* EXTRACT PROVIDED:
How disengaged managers drain HR and impact workplace culture

Disengaged managers affect every aspect of the business, from performance and wellbeing to retention and team culture. When managers are disengaged themselves, they may lack the motivation, energy, and confidence to lead effectively, let alone inspire engagement in their teams.

It becomes a cascading problem that spreads throughout the organisation. Rather than focusing on strategic priorities, HR is pulled into reactive firefighting, handling issues that should be part of everyday leadership. These include:

  • Low-level conflicts;
  • Performance concerns;
  • Wellbeing matters.

As a result, HR teams become bogged down in tactical casework, stretched thin and unable to focus on long-term goals. Over time, this reactive loop fuels burnout in HR, frustrates already-disengaged managers further, and reinforces a culture where accountability is unclear and improving employee experiences stalls.

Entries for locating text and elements
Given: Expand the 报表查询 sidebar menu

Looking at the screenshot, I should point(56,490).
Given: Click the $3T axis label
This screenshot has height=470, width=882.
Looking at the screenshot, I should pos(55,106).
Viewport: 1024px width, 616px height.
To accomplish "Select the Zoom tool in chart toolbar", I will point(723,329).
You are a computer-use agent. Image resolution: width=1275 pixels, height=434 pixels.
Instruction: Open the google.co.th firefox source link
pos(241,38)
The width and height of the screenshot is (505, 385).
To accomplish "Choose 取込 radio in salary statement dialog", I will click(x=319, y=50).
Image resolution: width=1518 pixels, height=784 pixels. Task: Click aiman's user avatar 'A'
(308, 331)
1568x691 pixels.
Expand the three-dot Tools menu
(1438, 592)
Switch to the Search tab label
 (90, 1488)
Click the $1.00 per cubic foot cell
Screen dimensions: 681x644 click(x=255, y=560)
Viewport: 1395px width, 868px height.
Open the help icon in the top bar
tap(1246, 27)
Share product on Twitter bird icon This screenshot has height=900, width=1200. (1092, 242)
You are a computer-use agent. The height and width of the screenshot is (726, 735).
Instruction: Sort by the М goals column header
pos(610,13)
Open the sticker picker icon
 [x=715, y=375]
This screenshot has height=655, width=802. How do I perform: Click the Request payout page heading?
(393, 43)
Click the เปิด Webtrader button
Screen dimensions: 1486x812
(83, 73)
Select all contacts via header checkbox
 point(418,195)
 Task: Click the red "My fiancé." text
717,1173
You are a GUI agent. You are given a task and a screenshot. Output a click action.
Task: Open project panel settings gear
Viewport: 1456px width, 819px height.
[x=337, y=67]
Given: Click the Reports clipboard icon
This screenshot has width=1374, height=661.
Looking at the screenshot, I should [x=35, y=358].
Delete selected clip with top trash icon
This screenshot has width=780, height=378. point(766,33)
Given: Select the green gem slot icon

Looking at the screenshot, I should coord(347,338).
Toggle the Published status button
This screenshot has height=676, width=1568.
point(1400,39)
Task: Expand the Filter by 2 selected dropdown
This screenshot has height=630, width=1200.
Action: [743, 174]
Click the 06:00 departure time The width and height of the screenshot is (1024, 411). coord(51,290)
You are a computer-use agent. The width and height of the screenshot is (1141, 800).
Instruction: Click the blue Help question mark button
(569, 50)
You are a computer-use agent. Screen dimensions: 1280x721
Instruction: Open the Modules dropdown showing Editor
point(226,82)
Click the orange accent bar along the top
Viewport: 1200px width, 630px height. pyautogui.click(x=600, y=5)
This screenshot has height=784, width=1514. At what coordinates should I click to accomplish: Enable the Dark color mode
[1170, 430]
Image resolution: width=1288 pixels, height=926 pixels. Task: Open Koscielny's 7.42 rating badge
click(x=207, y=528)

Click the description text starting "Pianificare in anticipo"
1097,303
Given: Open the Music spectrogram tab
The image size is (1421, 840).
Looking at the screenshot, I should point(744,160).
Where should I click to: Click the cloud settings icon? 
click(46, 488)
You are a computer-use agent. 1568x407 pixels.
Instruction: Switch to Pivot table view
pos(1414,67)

* EXERCISE SET:
1) Reproduce the passage on disengaged managers from "As a result, HR" up to and including "employee experiences stalls.".
2) Write what comes next in the passage on disengaged managers, picking up after its final sentence.

* WRITTEN ANSWERS:
1)
As a result, HR teams become bogged down in tactical casework, stretched thin and unable to focus on long-term goals. Over time, this reactive loop fuels burnout in HR, frustrates already-disengaged managers further, and reinforces a culture where accountability is unclear and improving employee experiences stalls.

2)
Employee relations whitepaper


Read our whitepaper, From accidental to accomplished managers“, to explore why manager capability is one of the biggest barriers to successful HR transformation, and how empowering managers is key to improving employee experience and driving lasting change.

Why a manager-first ER model is the fix HR needs

To reverse this trend, we must rethink the role of both managers and HR. At the root of the problem is too many organisations rely on outdated management models where HR acts as the default problem-solver and managers lack the tools or confidence to lead people effectively. This approach:

  • Slows ER case resolution;
  • Weakens accountability at the team level;
  • Floods HR with avoidable ER cases;
  • Undermines trust in managers.

In a fast-changing, hybrid workplace, this model is no longer sustainable. It creates a dependency loop that damages engagement and limits HR’s ability to drive meaningful change.

So, what’s the alternative?

HR gains strategic capacity by empowering managers

The alternative is a shift toward a proactive, manager-first approach, where HR enables and empowers, rather than replaces, managerial leadership.

To break the cycle, organisations must redefine the role of managers and reposition HR as an enabler. That means:

  • Building confident, capable managers through continuous leadership development.
  • Embedding clear ownership of people responsibilities within the manager role.
  • Creating systems of support, not substitution, with HR as a coach and adviser, not a crutch.
  • Building a culture of shared responsibility for people outcomes across all levels of leadership.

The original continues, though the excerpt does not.